I’m not entirely convinced by KZ’s claim that the Krila outperforms any other earphones under $1,000 (here’s a textbook euphemism!), but boy are these earphones something. They surely offer a lot of value for their asking price and they are a real testament to how far the industry has come since I started this blog back in 2016. If you’ve been following me for a bit, you know I don’t like exaggerations and hyping; that said, I really am impressed by the KZ Krila as they sound much, much, much better than their price would make you think. In fact, they sound much better than many earphones three, four, even five times the price I’ve listened to over the years, not just in terms of pure sound signature but also in terms of technicalities. Which, again, is quite significant from the wider perspective of the evolution of the audio market and technology.
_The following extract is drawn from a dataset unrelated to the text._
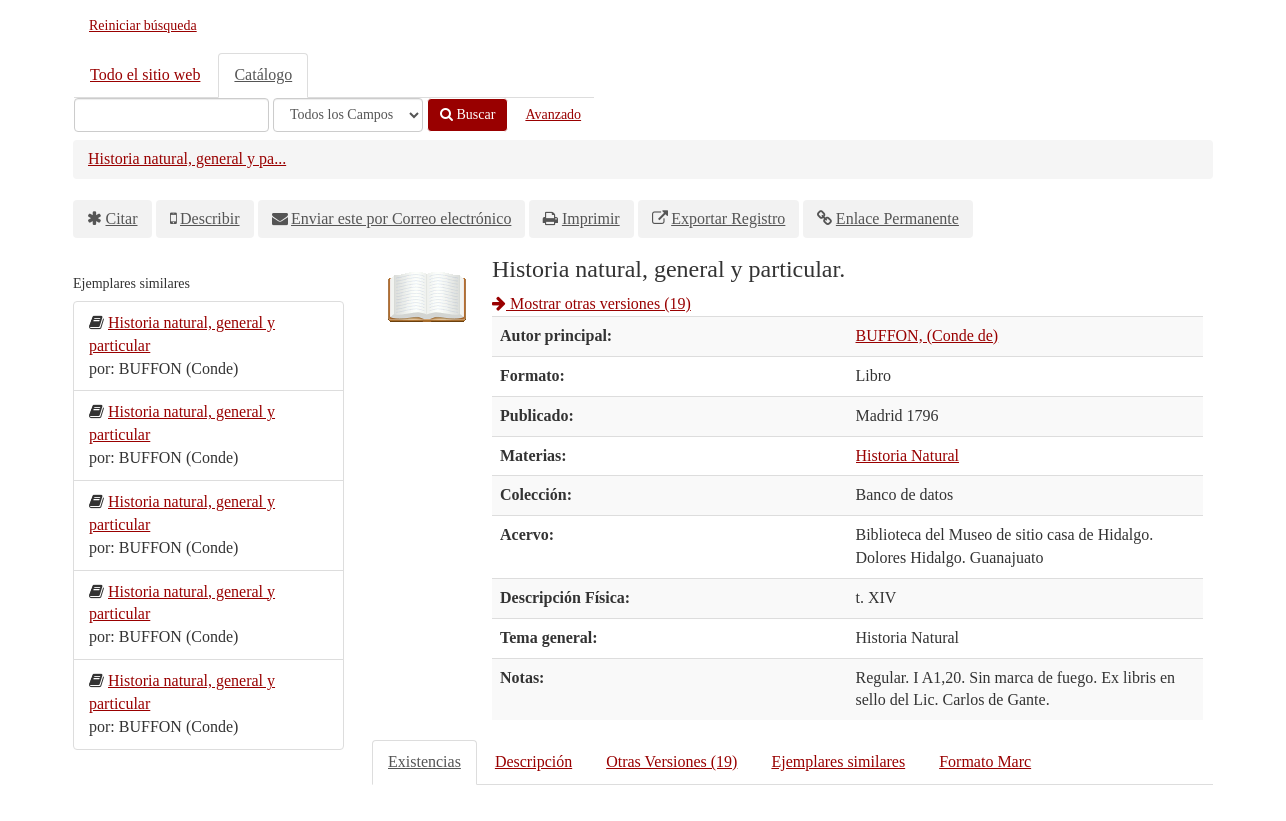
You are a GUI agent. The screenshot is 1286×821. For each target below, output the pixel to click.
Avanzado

Surely the KZ Krila are not flawless, as the upper region especially could in my opinion benefit from being reined in a bit, but overall it’s very hard to fault these earphones given the asking price. They also show KZ’s own evolution, away from their classic V-shaped sound and from copied shell designs and onto more balanced designs – in every sense. The Krila are really easy to praise: at less than $20, these earphones are simply fantastic. I hope to see more earphones like these from the company.